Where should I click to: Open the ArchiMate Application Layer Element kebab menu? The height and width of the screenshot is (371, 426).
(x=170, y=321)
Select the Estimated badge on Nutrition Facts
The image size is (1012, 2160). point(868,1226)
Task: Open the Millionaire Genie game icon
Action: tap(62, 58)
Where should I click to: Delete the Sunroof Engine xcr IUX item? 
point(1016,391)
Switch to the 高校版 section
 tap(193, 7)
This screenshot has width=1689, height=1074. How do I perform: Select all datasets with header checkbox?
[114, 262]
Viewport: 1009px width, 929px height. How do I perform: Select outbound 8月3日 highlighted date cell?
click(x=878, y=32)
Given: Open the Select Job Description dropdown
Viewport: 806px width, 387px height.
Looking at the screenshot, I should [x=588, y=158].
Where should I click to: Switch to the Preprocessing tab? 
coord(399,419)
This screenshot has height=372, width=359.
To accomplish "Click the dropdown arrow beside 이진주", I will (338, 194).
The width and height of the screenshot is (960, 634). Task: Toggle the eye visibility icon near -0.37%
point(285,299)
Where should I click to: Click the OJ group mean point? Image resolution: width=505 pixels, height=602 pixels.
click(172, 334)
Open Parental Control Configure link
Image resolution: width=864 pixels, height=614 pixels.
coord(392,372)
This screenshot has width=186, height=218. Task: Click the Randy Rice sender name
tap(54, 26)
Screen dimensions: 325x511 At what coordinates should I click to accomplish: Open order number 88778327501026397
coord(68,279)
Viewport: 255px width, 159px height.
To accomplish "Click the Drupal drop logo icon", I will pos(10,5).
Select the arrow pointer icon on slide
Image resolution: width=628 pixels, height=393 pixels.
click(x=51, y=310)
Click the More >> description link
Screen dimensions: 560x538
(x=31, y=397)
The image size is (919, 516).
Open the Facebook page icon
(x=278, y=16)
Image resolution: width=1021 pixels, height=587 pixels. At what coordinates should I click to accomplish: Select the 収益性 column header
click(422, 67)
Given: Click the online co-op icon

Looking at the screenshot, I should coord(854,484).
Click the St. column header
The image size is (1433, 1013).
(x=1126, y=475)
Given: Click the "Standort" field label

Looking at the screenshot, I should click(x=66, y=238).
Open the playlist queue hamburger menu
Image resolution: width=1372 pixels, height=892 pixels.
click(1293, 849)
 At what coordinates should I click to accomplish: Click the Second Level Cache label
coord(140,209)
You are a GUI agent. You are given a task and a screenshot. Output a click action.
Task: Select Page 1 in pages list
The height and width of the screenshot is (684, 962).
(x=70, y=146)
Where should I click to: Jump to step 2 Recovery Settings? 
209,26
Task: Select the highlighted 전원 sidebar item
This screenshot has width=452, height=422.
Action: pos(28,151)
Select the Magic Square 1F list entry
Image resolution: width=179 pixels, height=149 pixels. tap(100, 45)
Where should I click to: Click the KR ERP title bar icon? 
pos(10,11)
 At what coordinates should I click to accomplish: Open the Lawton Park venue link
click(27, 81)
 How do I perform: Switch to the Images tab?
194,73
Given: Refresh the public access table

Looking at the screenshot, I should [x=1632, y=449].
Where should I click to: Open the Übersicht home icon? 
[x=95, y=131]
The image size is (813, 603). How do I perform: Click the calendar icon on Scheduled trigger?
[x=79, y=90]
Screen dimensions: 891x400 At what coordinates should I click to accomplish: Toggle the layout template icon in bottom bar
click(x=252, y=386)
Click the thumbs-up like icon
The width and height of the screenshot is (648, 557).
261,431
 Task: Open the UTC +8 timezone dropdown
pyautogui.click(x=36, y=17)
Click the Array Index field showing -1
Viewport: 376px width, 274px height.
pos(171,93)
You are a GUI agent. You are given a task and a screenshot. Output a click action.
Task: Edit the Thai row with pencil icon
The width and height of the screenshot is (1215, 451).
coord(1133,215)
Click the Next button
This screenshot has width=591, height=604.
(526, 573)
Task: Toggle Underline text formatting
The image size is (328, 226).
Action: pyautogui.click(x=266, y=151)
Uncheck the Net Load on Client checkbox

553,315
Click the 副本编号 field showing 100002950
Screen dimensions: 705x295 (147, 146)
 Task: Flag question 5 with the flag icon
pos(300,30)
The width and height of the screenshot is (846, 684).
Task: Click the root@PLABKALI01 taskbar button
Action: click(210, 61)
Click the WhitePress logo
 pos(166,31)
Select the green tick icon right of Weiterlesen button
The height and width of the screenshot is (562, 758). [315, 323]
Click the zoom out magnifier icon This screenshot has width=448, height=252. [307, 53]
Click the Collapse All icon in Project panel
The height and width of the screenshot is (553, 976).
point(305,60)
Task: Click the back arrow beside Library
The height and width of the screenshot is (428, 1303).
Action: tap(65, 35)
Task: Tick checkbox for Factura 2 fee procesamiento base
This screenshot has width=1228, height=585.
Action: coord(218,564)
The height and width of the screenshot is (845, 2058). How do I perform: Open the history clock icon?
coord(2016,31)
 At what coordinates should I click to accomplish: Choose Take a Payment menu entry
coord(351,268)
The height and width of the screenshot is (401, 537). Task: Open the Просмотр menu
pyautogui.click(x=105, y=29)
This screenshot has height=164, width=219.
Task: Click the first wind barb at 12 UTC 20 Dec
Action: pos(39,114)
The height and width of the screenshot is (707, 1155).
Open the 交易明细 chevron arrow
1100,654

STATED EXERCISE:
Rewrite all the items above, replacing "Where should I click to" with "Where do I click to" wherever it appears and leaving everything else unchanged.

THE RESPONSE:
Where do I click to: Open the ArchiMate Application Layer Element kebab menu? The height and width of the screenshot is (371, 426).
(x=170, y=321)
Select the Estimated badge on Nutrition Facts
The image size is (1012, 2160). point(868,1226)
Task: Open the Millionaire Genie game icon
Action: tap(62, 58)
Where do I click to: Delete the Sunroof Engine xcr IUX item? 
point(1016,391)
Switch to the 高校版 section
 tap(193, 7)
This screenshot has width=1689, height=1074. How do I perform: Select all datasets with header checkbox?
[114, 262]
Viewport: 1009px width, 929px height. How do I perform: Select outbound 8月3日 highlighted date cell?
click(x=878, y=32)
Given: Open the Select Job Description dropdown
Viewport: 806px width, 387px height.
Looking at the screenshot, I should [x=588, y=158].
Where do I click to: Switch to the Preprocessing tab? 
coord(399,419)
This screenshot has height=372, width=359.
To accomplish "Click the dropdown arrow beside 이진주", I will (338, 194).
The width and height of the screenshot is (960, 634). Task: Toggle the eye visibility icon near -0.37%
point(285,299)
Where do I click to: Click the OJ group mean point? Image resolution: width=505 pixels, height=602 pixels.
click(172, 334)
Open Parental Control Configure link
Image resolution: width=864 pixels, height=614 pixels.
coord(392,372)
This screenshot has width=186, height=218. Task: Click the Randy Rice sender name
tap(54, 26)
Screen dimensions: 325x511 At what coordinates should I click to accomplish: Open order number 88778327501026397
coord(68,279)
Viewport: 255px width, 159px height.
To accomplish "Click the Drupal drop logo icon", I will pos(10,5).
Select the arrow pointer icon on slide
Image resolution: width=628 pixels, height=393 pixels.
click(x=51, y=310)
Click the More >> description link
Screen dimensions: 560x538
(x=31, y=397)
The image size is (919, 516).
Open the Facebook page icon
(x=278, y=16)
Image resolution: width=1021 pixels, height=587 pixels. At what coordinates should I click to accomplish: Select the 収益性 column header
click(422, 67)
Given: Click the online co-op icon

Looking at the screenshot, I should coord(854,484).
Click the St. column header
The image size is (1433, 1013).
(x=1126, y=475)
Given: Click the "Standort" field label

Looking at the screenshot, I should click(x=66, y=238).
Open the playlist queue hamburger menu
Image resolution: width=1372 pixels, height=892 pixels.
click(1293, 849)
 At what coordinates should I click to accomplish: Click the Second Level Cache label
coord(140,209)
You are a GUI agent. You are given a task and a screenshot. Output a click action.
Task: Select Page 1 in pages list
The height and width of the screenshot is (684, 962).
(x=70, y=146)
Where do I click to: Jump to step 2 Recovery Settings? 
209,26
Task: Select the highlighted 전원 sidebar item
This screenshot has width=452, height=422.
Action: pos(28,151)
Select the Magic Square 1F list entry
Image resolution: width=179 pixels, height=149 pixels. tap(100, 45)
Where do I click to: Click the KR ERP title bar icon? 
pos(10,11)
 At what coordinates should I click to accomplish: Open the Lawton Park venue link
click(27, 81)
 How do I perform: Switch to the Images tab?
194,73
Given: Refresh the public access table

Looking at the screenshot, I should [x=1632, y=449].
Where do I click to: Open the Übersicht home icon? 
[x=95, y=131]
The image size is (813, 603). How do I perform: Click the calendar icon on Scheduled trigger?
[x=79, y=90]
Screen dimensions: 891x400 At what coordinates should I click to accomplish: Toggle the layout template icon in bottom bar
click(x=252, y=386)
Click the thumbs-up like icon
The width and height of the screenshot is (648, 557).
261,431
 Task: Open the UTC +8 timezone dropdown
pyautogui.click(x=36, y=17)
Click the Array Index field showing -1
Viewport: 376px width, 274px height.
pos(171,93)
You are a GUI agent. You are given a task and a screenshot. Output a click action.
Task: Edit the Thai row with pencil icon
The width and height of the screenshot is (1215, 451).
coord(1133,215)
Click the Next button
This screenshot has width=591, height=604.
(526, 573)
Task: Toggle Underline text formatting
The image size is (328, 226).
Action: pyautogui.click(x=266, y=151)
Uncheck the Net Load on Client checkbox

553,315
Click the 副本编号 field showing 100002950
Screen dimensions: 705x295 (147, 146)
 Task: Flag question 5 with the flag icon
pos(300,30)
The width and height of the screenshot is (846, 684).
Task: Click the root@PLABKALI01 taskbar button
Action: click(210, 61)
Click the WhitePress logo
 pos(166,31)
Select the green tick icon right of Weiterlesen button
The height and width of the screenshot is (562, 758). [315, 323]
Click the zoom out magnifier icon This screenshot has width=448, height=252. [307, 53]
Click the Collapse All icon in Project panel
The height and width of the screenshot is (553, 976).
point(305,60)
Task: Click the back arrow beside Library
The height and width of the screenshot is (428, 1303).
Action: tap(65, 35)
Task: Tick checkbox for Factura 2 fee procesamiento base
This screenshot has width=1228, height=585.
Action: coord(218,564)
The height and width of the screenshot is (845, 2058). How do I perform: Open the history clock icon?
coord(2016,31)
 At what coordinates should I click to accomplish: Choose Take a Payment menu entry
coord(351,268)
The height and width of the screenshot is (401, 537). Task: Open the Просмотр menu
pyautogui.click(x=105, y=29)
This screenshot has height=164, width=219.
Task: Click the first wind barb at 12 UTC 20 Dec
Action: pos(39,114)
The height and width of the screenshot is (707, 1155).
Open the 交易明细 chevron arrow
1100,654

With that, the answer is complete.